Do lado bom, para além da protecção legal acrescida ao investimento em utility tokens fungíveis (i.e., ICO) proporcionada pelo MiCA, o Pilot DLT deverá incentivar instituições financeiras tradicionais na UE a encarar a sério a tokenização dos primeiros activos, dadas as imensas vantagens operacionais envolvidas.

Considerando que gestão actual de acções e obrigações é morosa e complexa, a sua gestão com Smart Contracts vai permitir um aumento de eficiência sem precedentes no sector, o que vai ao encontro das necessidades actuais das instituições financeiras, sem excepção. Acresce que as vantagens para o consumidor final também são evidentes, dada a conveniência resultante da velocidade de processamento. Por outro lado, a partir do momento em que as instituições se sintam confortáveis na utilização da blockchain, a sua propagação a outras utilizações ganhará com certeza um novo fôlego.
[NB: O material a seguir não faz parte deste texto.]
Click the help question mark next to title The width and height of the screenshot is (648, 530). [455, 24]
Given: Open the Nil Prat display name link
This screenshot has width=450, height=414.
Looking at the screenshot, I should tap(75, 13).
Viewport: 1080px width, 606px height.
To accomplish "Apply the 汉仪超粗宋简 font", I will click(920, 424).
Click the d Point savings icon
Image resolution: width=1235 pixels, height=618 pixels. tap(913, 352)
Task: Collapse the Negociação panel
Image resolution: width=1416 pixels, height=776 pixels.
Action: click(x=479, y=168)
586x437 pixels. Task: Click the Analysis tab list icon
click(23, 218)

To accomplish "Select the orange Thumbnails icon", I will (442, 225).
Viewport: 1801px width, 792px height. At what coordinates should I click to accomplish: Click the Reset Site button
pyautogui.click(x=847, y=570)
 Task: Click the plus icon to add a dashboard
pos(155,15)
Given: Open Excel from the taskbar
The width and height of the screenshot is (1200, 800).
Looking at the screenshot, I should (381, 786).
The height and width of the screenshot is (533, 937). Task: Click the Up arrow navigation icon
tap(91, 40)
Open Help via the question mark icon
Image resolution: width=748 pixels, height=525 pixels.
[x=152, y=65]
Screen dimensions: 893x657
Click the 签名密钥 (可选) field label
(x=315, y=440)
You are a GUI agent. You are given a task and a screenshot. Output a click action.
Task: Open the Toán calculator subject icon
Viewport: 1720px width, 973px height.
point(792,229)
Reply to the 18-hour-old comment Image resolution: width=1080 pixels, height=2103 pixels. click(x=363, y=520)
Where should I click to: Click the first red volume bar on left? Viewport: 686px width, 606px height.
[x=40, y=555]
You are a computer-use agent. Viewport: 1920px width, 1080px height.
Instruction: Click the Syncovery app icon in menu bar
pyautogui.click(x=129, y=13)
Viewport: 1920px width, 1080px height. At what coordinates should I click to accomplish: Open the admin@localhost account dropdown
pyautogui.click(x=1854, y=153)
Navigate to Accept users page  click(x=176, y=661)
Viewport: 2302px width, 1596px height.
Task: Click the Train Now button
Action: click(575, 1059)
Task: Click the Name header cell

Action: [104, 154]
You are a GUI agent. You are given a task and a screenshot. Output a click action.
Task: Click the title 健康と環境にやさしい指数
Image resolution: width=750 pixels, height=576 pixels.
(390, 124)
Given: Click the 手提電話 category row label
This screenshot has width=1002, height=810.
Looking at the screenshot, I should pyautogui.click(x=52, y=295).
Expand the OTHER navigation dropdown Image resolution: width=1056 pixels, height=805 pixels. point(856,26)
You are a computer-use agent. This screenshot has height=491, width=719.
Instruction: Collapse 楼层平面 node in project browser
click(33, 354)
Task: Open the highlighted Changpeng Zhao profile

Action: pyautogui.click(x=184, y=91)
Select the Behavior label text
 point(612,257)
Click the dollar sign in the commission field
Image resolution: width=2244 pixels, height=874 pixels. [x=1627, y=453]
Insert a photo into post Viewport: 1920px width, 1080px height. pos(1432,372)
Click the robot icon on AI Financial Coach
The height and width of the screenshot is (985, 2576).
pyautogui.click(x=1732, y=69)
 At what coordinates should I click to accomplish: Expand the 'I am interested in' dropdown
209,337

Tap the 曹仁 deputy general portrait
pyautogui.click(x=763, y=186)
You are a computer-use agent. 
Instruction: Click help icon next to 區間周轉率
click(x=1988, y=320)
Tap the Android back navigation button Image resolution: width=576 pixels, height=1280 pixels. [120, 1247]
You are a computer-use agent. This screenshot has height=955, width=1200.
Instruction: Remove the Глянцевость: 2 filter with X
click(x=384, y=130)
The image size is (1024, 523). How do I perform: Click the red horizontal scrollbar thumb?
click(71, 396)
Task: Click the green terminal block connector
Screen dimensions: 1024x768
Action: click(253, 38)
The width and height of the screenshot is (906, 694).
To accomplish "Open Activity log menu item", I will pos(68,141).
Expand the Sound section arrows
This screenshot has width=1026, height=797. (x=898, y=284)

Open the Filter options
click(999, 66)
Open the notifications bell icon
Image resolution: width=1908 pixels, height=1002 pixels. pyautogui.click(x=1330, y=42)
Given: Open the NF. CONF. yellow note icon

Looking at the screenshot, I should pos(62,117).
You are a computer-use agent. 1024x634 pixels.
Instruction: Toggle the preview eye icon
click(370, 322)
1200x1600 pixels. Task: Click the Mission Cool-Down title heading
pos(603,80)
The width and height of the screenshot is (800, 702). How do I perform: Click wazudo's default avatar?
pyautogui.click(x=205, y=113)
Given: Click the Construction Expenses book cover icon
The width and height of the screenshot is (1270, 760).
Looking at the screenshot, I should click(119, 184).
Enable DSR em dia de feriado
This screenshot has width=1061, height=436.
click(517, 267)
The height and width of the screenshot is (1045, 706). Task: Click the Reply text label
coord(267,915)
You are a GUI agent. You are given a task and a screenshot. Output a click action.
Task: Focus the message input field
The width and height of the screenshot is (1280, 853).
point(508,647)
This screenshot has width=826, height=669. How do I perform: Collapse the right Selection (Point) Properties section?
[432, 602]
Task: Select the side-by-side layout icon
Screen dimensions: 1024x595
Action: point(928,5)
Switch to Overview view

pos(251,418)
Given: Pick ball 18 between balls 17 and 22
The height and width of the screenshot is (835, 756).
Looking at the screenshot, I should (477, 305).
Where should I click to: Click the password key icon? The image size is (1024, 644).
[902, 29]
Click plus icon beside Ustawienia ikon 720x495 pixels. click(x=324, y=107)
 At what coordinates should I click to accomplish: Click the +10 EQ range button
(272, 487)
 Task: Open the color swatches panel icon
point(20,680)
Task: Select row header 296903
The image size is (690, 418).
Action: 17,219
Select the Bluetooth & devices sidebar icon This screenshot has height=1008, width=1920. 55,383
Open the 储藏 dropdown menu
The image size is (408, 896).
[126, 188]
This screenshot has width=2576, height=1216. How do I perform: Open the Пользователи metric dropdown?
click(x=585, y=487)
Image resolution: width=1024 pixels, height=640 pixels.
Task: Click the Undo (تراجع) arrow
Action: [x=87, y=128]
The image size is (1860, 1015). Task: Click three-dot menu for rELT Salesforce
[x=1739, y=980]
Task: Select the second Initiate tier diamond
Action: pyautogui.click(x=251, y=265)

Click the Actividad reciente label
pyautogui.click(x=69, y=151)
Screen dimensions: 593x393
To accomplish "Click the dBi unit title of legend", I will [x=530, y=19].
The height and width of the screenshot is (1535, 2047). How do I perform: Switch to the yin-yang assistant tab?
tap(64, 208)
Mas nem tudo são rosas. Os países da Common Law já estão a integrar no sector financeiro incumbente a tokenização deste tipo de activos (e não só) sem toda esta complexidade legislativa, pelo que, nem o MiCA, nem o Pilot DLT significarão uma vantagem competitiva entre a UE e outros blocos geopolíticos.

A competição vai acontecer, sim, mas entre as redes bancárias no âmbito da UE. Como sempre, ganharão os mais fortes, pelo que continuaremos a assistir a fenómenos de concentração como resultado do aumento de eficiência e das economias de escala. Consequentemente, é bom que as instituições financeiras tenham noção de que, com o Pilot DLT, a blockchain passou a fazer parte da arquitectura informática de suporte aos direitos geridos pelo sector. Ignorá-la será a partir de agora um erro estratégico evidente, daqueles que se costumam pagar caro a prazo.

O autor escreve de acordo com a antiga ortografia.